Она дожидалась отца в приёмной. Сначала всё шло замечательно. Отцу сделали местное обезболивание, и он чувствовал себя прекрасно. Посреди операции он выскочил в приёмную и, весело смеясь, помахал маме щипцами, на которых болталась вырезанная гланда. – С одной покончено, Лилли, – воскликнул он. – Абсолютно не больно. Чик и готово. Казалось, между первым и вторым появлением отца прошла целая вечность. Наконец он вышел в приёмную, взял шляпу и пальто. Он по-прежнему улыбался, но не так широко, как прежде. – Вот и всё, – заключил он. – Сущий пустяк. Ладно, босс, идём. Страшно хочется есть. Через несколько мгновений его бодрость улетучилась. Он прислонился к стене и застонал: – Он меня зарезал. Я истекаю кровью. Бёртон, сюда! Скорей! Что ты со мной сделал? Доктор Бёртон выбежал в приёмную. Справедливости ради надо сказать, что он сочувствовал искренне. Он и сам проходил через это однажды. – Вы поправитесь, старый первопроходец, – подбадривал он отца. – Делать нечего – вы пошли по трудному пути. Разумеется, отец не мог вести машину. Мама вызвала такси. «Полоумную повозку» отбуксировали из больничного гаража позднее. – Я пытался завести её, – объяснял шофёр маме. – Но ничего не вышло. Самая капризная машина, из всех, с какими мне приходилось иметь дело. – Не думаю, что с ней может справиться кто-то, кроме мистера Гилбрета, – ответила мама. Отец пролежал в постели две недели. На нашей памяти это был первый подобный случай. Ни курить, ни есть, ни разговаривать он не мог. У него оставалось последнее оружие – испепеляющий взгляд.
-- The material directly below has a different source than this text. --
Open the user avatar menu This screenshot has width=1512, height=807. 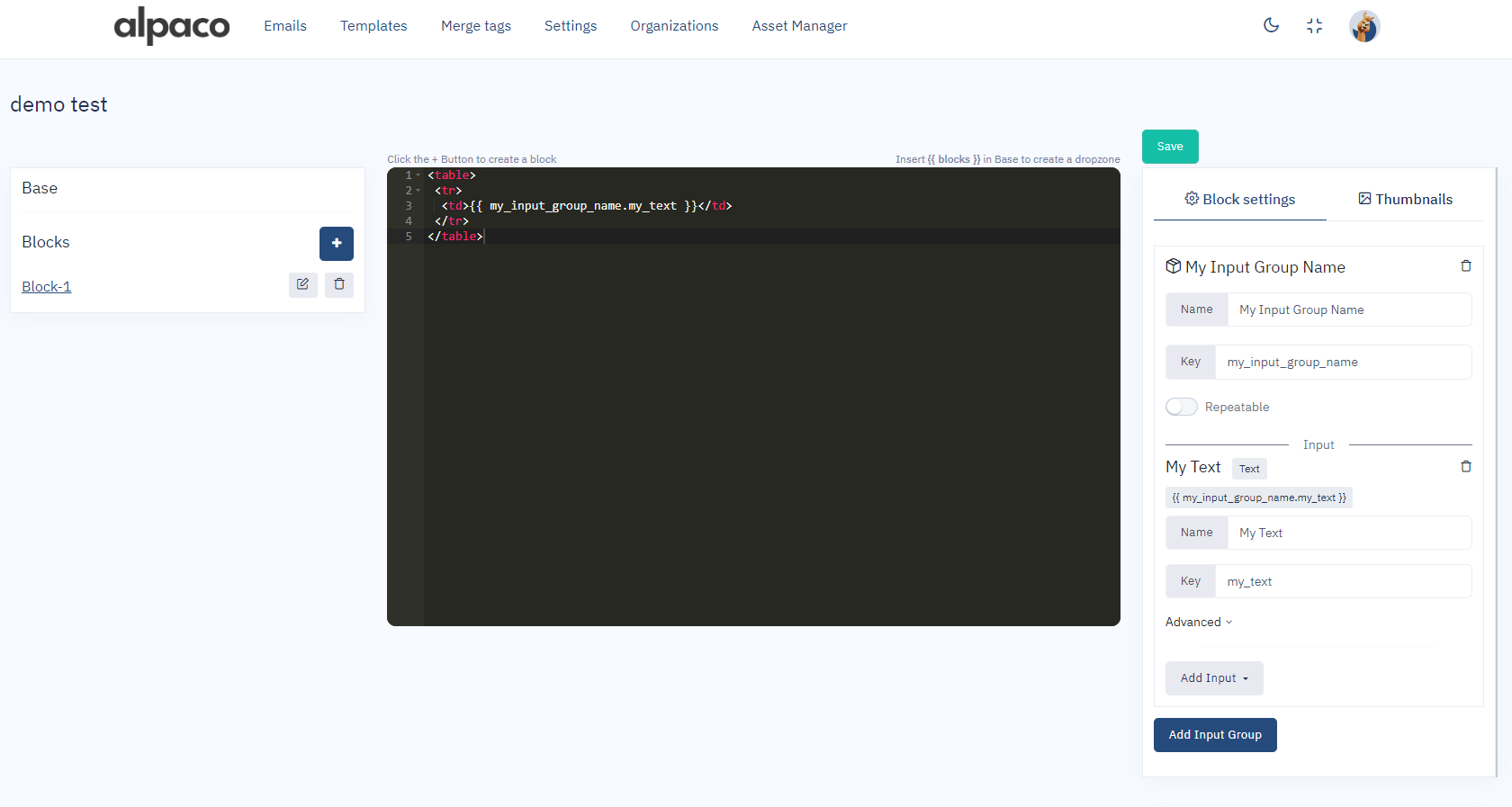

Он вперил этот взгляд в Билли на целых две минуты, когда тот спросил, получилось ли у отца повторить подвиг спартанского мальчика. Голос вскоре вернулся к отцу и вот при каких обстоятельствах. В тот день он впервые сел в постели. Обложенный подушками, он читал почту. Среди писем была открытка от мистера Коггина. «Вынужден сообщить, мистер Гилбрет, что фильмы не получились. Я забыл снять с объектива колпачок. Прошу прощения. Коггин. P.S. Я увольняюсь.» Отец сбросил одеяла на пол и схватил халат. Впервые за две недели он заговорил:
– Из-под земли достану мерзавца, – прохрипел он. – Вот этими самыми руками выдеру из его глотки гланды! Увольняется он! Пусть катится к чертям собачьим!